À vingt-quatre ans, je sais depuis longtemps que mon corps est mon empire, et que mes gestes en sont les lois. Ici, sur cette scène, je suis reine. Les hommes paient pour me voir et ressortent avec mon image imprimée dans leurs rêves.
Je tends le bras, laisse ma main courir le long de ma cuisse, puis m’élève sur la pointe des pieds. Un frisson traverse la salle. Les billets froissés s’agitent déjà au bout de doigts impatients.
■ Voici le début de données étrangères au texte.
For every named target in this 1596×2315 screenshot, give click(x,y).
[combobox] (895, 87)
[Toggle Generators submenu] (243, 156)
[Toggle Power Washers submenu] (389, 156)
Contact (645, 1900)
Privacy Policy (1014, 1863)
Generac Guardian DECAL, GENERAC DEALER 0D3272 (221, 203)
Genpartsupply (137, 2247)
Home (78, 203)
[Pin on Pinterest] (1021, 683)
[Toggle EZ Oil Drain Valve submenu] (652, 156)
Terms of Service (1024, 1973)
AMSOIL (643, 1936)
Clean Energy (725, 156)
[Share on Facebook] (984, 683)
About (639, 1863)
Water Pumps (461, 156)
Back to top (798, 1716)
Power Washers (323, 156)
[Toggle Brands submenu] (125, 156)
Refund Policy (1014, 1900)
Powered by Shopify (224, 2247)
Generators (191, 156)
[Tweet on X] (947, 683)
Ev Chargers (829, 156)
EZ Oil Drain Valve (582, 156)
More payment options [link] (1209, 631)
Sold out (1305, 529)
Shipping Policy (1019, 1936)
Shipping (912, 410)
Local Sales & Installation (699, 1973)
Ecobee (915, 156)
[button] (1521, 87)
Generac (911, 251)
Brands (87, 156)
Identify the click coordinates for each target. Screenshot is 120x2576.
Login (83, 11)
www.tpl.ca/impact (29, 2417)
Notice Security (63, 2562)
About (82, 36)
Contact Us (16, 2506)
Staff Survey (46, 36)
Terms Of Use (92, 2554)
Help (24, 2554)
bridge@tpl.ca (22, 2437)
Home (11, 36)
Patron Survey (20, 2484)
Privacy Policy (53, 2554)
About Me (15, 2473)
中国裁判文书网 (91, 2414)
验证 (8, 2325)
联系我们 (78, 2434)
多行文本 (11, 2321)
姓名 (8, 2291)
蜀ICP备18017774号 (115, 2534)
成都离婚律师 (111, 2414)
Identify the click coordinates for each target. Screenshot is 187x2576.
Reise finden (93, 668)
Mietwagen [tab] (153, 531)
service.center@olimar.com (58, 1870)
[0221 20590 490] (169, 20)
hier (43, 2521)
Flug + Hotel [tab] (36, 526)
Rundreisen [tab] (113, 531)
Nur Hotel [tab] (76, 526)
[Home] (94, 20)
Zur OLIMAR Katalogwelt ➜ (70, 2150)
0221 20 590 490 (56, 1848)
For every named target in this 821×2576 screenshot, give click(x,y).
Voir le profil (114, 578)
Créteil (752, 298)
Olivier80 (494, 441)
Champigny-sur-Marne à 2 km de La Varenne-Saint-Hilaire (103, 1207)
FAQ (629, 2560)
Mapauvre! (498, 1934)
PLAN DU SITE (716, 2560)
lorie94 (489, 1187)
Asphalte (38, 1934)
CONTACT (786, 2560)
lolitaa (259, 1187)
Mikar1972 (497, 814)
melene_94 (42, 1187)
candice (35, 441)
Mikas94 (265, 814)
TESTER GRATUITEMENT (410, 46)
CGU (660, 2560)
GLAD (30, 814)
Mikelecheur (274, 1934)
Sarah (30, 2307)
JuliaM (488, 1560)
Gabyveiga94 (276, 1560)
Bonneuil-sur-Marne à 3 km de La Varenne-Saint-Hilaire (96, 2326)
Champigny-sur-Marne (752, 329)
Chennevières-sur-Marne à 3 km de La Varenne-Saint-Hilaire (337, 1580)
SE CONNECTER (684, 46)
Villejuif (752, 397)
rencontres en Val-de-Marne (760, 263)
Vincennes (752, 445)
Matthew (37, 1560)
Et c’est là que ça se brise.
Ma cheville cède.
Une douleur fulgurante me fauche, le décor tangue, mes talons claquent une dernière fois sur le bois. Le rouge des projecteurs explose dans mon champ de vision, et tout devient noir.
Quand mes yeux se rouvrent, ce n’est plus la même lumière.
Plus de musique, plus de rires gras, plus de billets glissés dans le creux de ma cuisse. Seulement une odeur lourde de cire chaude et de fumée, un crépitement sec, et un sol rugueux qui me glace l’échine.
Je cligne des yeux plusieurs fois, le souffle court.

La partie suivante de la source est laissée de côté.